Narrim drew one more circle in the loose sand, his long pole carving a cool line. When he had learned to draw the shapes of summoning to his grandfather’s satisfaction, he would earn the right to make attempts using a real summoning staff. For now, he was relegated to a stick in the dirt. It was all he deserved.
The circle looked perfect to Narrim, once he had finished. It was difficult to saw in the moonlight, particularly due to the mutable nature of the sand, which could never be used as a medium for a real summoning circle. Only Hallan could have told him whether the circle was exact enough.
Narrim sighed. He had forced himself to continue, but he now had to admit that this further practice was pointless. He would be even more useless tomorrow if he wore out his arm so badly he couldn’t use it, and practicing imperfect circles, if only on accident, would only form a habit that would prove difficult to break.

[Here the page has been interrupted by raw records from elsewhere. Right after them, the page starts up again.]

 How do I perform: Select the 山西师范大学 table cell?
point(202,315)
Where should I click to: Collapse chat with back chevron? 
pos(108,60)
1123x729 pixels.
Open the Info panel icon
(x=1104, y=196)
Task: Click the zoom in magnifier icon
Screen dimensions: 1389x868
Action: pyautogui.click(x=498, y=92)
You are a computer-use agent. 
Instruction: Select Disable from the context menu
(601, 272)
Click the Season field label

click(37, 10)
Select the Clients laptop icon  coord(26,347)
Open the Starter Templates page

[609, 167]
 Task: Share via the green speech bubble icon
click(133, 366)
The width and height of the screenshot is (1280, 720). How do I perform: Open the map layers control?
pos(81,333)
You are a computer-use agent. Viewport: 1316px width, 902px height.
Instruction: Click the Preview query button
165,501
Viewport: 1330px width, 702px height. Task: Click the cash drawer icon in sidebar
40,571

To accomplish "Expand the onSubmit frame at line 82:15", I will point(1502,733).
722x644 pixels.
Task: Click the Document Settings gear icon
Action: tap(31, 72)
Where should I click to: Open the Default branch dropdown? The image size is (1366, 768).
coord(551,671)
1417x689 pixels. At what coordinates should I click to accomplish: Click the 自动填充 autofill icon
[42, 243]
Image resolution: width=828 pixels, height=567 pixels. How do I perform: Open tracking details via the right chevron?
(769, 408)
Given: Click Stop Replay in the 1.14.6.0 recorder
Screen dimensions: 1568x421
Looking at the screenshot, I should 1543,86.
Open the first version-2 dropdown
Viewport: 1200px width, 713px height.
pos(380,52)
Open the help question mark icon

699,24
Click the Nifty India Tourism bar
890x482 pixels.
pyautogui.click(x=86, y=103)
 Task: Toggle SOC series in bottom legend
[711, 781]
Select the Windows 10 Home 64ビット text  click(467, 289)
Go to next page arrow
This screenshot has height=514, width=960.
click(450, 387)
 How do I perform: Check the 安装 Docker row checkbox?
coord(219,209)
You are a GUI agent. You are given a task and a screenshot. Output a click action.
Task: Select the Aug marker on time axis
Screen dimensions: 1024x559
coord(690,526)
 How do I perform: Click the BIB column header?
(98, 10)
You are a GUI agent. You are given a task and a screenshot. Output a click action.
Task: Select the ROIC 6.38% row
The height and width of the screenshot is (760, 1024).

Narrim hung his staff upon the rack and retrieved a broom, the end of which was formed of soft, feathered grasses. It would have been nearly useless for sweeping a floor, but it worked perfectly for smoothing out the sand of the practice area. He began in one corner, as his grandfather had taught him, and smoothed out the sand all across it in preparation for tomorrow.
The act of smoothing the sand calmed him. This, he could do right and properly. It didn’t matter if it was imperfect, because it only had to be smooth enough to practice upon. Nothing depending on this. The rhythmic motion of the broom brought Narrim a peace he hadn’t felt all day.
If he did not perfect the circles tomorrow, so be it. He still had years of practice ahead of him, if his grandfather had not exaggerated, and it had only been a month since his grandfather had begun to train him and Memmyr. Perfection would come with time and practice.